== RECORDS TO PROCESS ==

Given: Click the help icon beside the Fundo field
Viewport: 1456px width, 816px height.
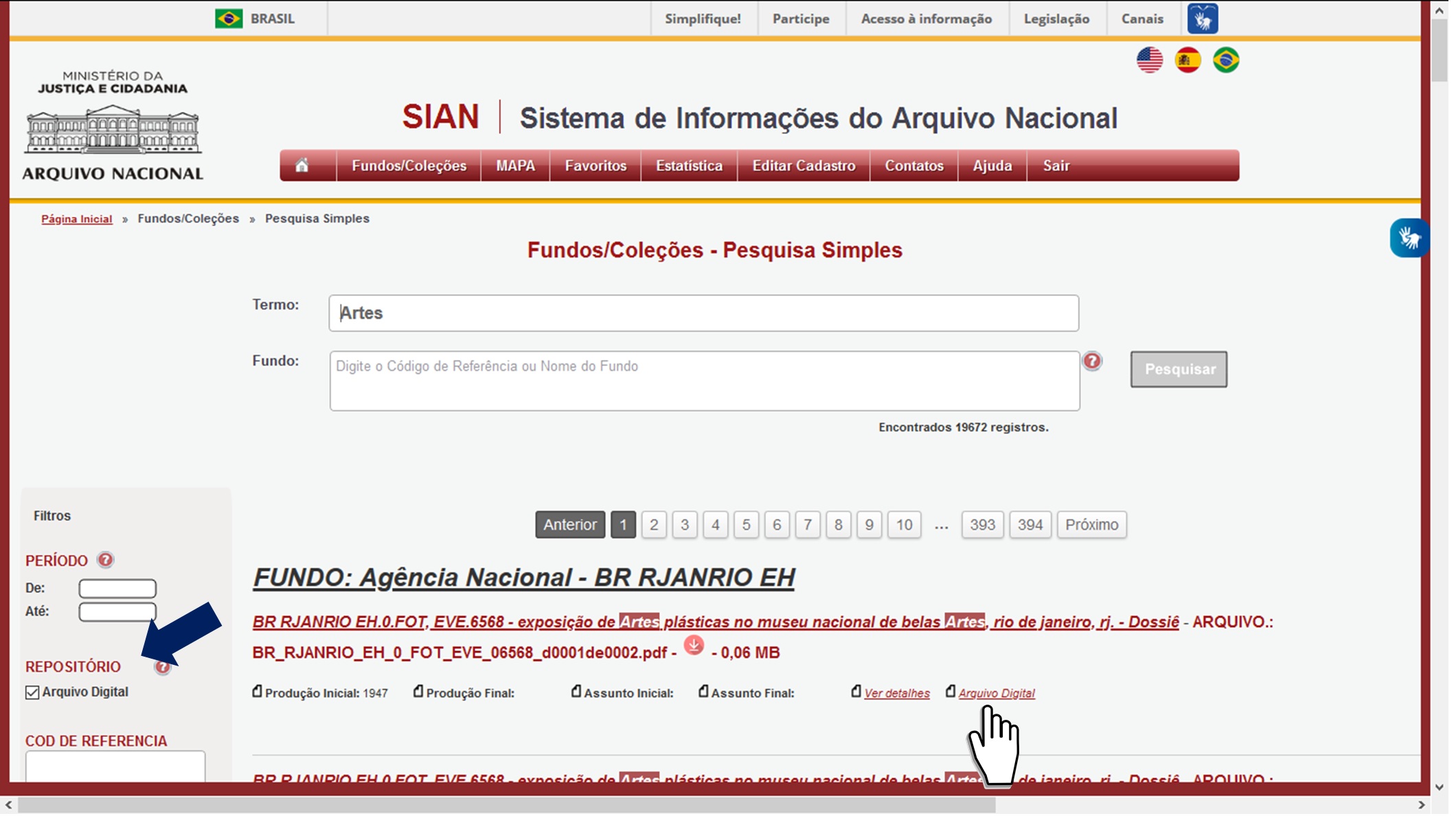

===
== RECORDS TO PROCESS ==

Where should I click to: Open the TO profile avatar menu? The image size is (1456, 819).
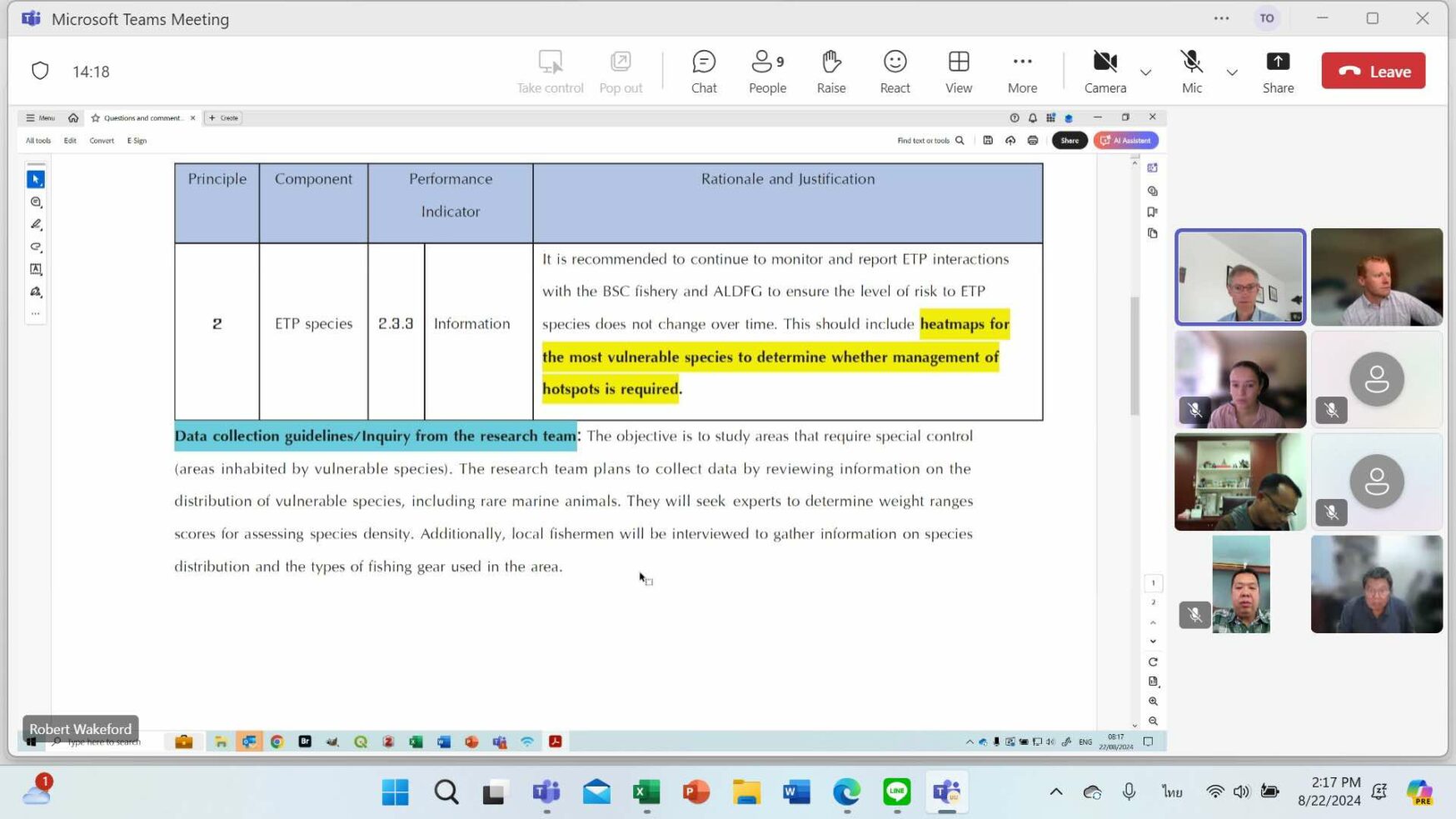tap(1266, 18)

===
== RECORDS TO PROCESS ==

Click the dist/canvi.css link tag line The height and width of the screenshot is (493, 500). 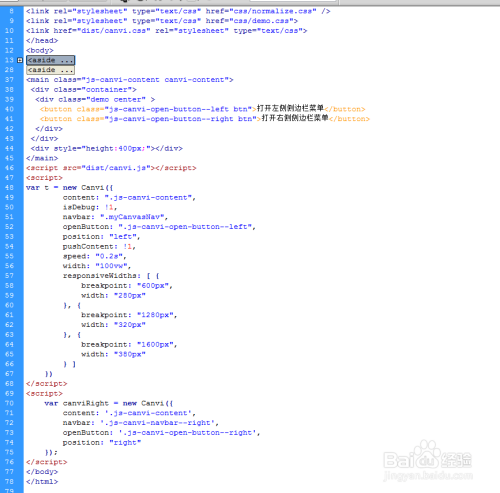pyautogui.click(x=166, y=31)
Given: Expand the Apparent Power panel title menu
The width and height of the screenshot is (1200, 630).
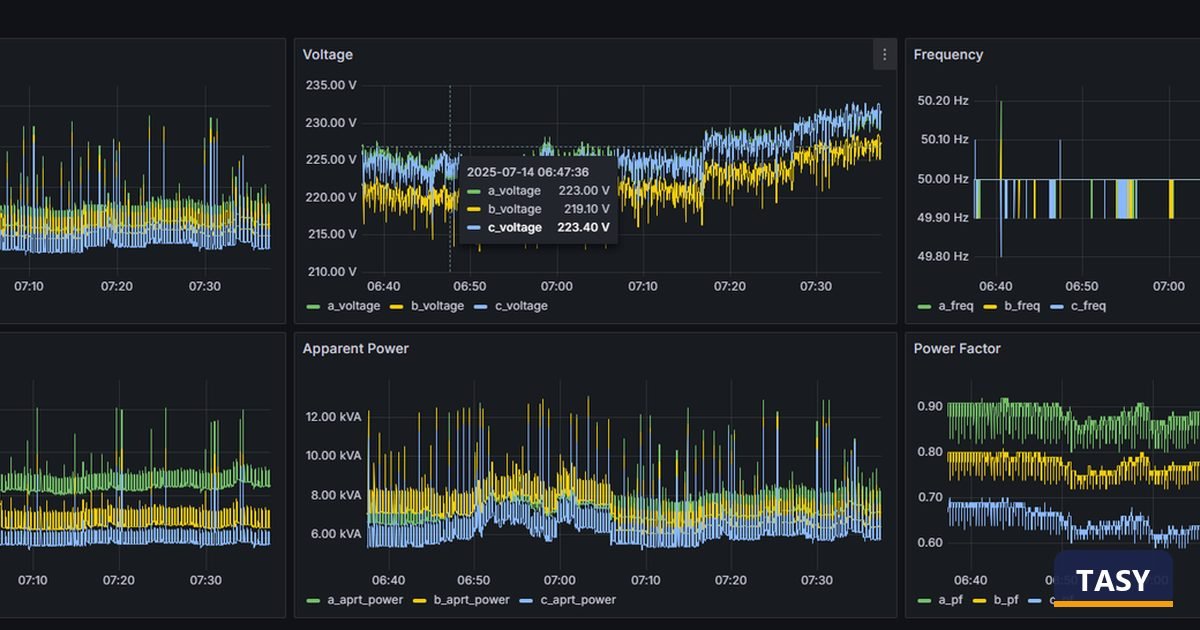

===

EXERCISE INSTRUCTIONS:
Reproduce the stretch of the listing from the line containing "Where should I" through the line containing "tap(1266, 18)", both lines included and the request text kept, but add 50 to each coordinate in the answers. Leave the pictures out of your output.

RESULT BELOW:
Where should I click to: Open the TO profile avatar menu? The image size is (1456, 819).
tap(1316, 68)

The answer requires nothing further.